In the gospel of Matthew, chapter 20, verses 17 and following, Jesus is on his final journey to Jerusalem. Jesus told his disciples that in Jerusalem he was going to be betrayed, condemned to death, mocked, beaten, and crucified. Jesus was determined to go. As he and his disciples were leaving Jericho toward Jerusalem, two blind men on the side of the road cried out to Jesus for mercy. “Jesus had compassion on them and touched their eyes. Immediately they received their sight.” It is difficult to imagine the weight of grief in the heart of the Son of God during this journey toward his death. Yet in the midst of his own suffering he showed compassion on two fellow sufferers.

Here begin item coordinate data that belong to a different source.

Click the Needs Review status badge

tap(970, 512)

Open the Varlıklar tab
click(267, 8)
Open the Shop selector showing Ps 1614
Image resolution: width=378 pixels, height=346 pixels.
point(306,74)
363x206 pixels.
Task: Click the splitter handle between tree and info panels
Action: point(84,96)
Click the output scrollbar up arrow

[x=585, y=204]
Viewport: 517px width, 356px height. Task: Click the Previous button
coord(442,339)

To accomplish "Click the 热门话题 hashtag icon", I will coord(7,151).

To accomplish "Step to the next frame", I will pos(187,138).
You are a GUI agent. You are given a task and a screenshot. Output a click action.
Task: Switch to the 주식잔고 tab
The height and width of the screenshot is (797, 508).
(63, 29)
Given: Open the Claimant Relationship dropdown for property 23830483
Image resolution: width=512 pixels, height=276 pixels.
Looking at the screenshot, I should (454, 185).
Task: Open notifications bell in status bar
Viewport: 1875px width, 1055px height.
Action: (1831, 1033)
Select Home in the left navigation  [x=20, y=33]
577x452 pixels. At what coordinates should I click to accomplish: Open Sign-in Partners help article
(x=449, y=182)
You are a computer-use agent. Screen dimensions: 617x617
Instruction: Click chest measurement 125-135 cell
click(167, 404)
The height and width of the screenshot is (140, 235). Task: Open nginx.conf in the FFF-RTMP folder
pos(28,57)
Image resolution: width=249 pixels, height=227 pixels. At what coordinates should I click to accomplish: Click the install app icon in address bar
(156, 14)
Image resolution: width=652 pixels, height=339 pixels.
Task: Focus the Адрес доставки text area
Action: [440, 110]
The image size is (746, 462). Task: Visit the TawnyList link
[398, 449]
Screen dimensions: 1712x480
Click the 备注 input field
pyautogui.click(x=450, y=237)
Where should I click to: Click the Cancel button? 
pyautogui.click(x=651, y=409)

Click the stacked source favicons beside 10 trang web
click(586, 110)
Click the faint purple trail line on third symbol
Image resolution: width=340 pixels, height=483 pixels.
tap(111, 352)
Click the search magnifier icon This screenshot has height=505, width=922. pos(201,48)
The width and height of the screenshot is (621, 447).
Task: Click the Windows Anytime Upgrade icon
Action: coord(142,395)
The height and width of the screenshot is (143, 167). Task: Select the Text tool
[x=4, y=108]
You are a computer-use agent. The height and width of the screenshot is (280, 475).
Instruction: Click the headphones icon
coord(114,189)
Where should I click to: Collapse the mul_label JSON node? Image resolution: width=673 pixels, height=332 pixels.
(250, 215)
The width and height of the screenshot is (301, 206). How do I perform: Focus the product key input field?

As I read this text this past Thursday morning I thought about the children who are patients of St. Jude Children’s Research Hospital. Often I have observed these children, in the midst of their own suffering, showing compassion to other children who are their fellow sufferers. The weight of suffering carried by the parents of these children is beyond description. I have witnessed these parents, in the midst of their suffering, extend compassion to parents who are also suffering under the weight of their own children’s life-threatening illness.
After reading this text in Matthew, I went to St. Jude for my weekly volunteer shift. Making my initial rounds I spotted a mom and dad I see often. Dad was pushing the stroller carrying their little baby who had surgery shortly after birth to remove a brain tumor. The child has been undergoing chemo treatments. Mom was holding the hand of another young child who is well. I waved them down. Mom continued on to the surgical waiting area. Dad and I talked a minute. Their baby is outpatient and had no appointments that day. They came to the hospital to sit with parents of another patient who was having surgery. In the midst of their suffering this mom and dad were showing compassion to fellow sufferers.
Reading of the compassion of Jesus in the midst of his suffering humbled me. Witnessing the compassion of children with pediatric cancer and the compassion of their parents, compassion from the suffering to the suffering, humbles me. During a time when we understand self-centeredness, the suffering reach out with compassion from hearts large enough for fellow sufferers. I am moved by the capacity for compassion in the hearts of the suffering. My heart is humbled in awe of such unselfishness. Humbled in awe of such love and compassion. Humbled in awe of such Christ-likeness.